* What to do *
Restate the lines exactly, starting at the line that contains "Instruction: Toggle the white" and finishing with the final line of the records.
== Given entries ==
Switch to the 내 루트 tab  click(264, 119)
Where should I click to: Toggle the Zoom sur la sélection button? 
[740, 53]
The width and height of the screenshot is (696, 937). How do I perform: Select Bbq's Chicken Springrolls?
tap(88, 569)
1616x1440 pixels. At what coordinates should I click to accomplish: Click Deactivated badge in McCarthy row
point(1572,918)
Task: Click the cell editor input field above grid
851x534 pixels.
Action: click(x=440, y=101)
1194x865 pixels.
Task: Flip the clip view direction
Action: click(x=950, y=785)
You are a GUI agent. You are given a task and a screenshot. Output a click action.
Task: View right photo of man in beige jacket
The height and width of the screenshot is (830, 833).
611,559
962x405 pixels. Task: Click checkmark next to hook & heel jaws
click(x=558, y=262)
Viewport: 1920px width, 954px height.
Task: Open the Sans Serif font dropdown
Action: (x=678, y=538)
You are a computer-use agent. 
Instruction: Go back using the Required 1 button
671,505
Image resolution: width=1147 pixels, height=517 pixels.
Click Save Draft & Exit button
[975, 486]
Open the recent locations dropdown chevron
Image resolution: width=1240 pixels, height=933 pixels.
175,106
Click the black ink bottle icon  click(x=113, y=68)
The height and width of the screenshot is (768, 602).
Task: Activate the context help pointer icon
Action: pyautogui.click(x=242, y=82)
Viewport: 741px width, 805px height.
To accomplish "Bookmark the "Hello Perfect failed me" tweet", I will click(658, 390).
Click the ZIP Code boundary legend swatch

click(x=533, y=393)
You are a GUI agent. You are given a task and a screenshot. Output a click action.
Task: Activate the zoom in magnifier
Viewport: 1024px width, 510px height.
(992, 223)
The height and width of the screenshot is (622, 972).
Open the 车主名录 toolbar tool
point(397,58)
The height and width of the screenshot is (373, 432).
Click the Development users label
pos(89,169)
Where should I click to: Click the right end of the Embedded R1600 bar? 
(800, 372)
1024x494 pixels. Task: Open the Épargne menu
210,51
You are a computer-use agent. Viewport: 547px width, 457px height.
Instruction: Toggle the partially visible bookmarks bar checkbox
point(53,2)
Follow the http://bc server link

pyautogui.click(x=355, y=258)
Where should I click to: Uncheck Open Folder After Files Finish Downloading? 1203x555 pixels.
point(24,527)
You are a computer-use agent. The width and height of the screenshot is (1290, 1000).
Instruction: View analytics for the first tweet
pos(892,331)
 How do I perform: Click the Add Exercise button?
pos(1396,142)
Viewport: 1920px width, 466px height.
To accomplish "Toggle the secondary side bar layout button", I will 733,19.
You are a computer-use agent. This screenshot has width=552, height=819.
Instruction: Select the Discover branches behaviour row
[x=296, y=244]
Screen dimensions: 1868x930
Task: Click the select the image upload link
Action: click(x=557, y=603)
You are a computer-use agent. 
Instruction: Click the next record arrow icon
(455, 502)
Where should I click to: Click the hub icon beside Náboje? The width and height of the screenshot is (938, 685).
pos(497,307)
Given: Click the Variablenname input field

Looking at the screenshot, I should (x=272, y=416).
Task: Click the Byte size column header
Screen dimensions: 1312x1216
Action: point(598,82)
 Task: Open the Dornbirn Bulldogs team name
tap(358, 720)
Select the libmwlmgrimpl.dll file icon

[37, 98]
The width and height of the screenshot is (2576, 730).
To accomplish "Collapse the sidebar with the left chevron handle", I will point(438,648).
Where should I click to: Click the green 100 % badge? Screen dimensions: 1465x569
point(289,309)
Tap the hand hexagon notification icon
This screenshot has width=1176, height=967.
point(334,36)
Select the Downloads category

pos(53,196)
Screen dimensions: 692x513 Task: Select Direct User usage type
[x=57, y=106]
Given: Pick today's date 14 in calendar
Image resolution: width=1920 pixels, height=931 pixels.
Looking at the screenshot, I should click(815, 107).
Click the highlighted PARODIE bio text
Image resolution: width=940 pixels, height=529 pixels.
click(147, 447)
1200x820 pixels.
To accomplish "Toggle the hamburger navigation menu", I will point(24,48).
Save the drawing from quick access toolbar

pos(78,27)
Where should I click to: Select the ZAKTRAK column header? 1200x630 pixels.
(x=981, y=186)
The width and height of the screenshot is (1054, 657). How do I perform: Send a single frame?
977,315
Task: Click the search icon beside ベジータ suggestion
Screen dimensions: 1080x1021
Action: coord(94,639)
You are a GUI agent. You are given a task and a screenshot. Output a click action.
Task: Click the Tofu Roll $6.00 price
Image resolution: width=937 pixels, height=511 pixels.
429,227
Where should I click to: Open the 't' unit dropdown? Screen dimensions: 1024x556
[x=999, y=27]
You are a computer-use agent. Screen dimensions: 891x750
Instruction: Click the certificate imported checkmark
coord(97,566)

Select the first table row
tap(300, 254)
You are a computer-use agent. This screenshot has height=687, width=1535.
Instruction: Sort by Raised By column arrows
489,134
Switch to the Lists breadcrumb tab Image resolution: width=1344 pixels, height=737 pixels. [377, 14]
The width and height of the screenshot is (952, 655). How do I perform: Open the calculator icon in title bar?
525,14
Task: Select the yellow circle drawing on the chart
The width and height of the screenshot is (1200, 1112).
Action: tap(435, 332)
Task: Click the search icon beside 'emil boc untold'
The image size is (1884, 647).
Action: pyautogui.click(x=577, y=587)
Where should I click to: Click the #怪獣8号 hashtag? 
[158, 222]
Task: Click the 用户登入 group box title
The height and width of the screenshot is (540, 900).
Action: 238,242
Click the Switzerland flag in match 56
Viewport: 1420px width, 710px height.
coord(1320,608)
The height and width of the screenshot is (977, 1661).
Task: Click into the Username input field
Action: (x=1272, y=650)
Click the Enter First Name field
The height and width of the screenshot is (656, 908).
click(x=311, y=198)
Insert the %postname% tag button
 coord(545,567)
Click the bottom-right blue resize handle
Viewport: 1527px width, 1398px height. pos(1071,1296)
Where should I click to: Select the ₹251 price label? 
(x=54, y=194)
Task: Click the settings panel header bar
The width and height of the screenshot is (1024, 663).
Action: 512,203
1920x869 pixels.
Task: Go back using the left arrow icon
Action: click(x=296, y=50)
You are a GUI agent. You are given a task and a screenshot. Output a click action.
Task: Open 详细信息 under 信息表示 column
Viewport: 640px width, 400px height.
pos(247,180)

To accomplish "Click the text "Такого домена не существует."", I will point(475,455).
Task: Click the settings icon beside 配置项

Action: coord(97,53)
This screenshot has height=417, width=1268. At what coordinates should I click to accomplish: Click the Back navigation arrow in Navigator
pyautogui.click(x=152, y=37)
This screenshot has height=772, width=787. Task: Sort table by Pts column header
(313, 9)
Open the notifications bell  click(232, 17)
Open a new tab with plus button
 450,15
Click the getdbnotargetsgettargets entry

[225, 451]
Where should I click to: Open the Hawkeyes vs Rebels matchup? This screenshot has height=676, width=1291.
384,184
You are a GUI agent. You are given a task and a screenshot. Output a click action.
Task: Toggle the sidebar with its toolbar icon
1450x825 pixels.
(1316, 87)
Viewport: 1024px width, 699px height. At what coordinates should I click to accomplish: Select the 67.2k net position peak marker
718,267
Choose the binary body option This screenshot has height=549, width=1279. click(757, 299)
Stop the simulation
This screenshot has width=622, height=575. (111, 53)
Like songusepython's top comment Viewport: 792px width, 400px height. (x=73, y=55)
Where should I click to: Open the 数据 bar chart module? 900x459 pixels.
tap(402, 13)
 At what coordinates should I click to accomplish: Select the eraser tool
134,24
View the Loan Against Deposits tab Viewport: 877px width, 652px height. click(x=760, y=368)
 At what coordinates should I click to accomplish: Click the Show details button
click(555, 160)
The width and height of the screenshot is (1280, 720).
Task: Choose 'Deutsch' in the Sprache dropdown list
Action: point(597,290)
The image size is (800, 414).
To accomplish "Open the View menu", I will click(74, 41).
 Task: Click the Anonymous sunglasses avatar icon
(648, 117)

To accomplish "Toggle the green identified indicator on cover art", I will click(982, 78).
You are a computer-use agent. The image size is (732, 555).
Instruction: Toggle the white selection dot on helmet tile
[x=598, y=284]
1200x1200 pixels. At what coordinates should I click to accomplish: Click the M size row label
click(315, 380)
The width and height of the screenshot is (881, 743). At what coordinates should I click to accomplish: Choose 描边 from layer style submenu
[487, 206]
===
* Result of this exercise *
Instruction: Toggle the white selection dot on helmet tile
[x=598, y=284]
1200x1200 pixels. At what coordinates should I click to accomplish: Click the M size row label
click(315, 380)
The width and height of the screenshot is (881, 743). At what coordinates should I click to accomplish: Choose 描边 from layer style submenu
[487, 206]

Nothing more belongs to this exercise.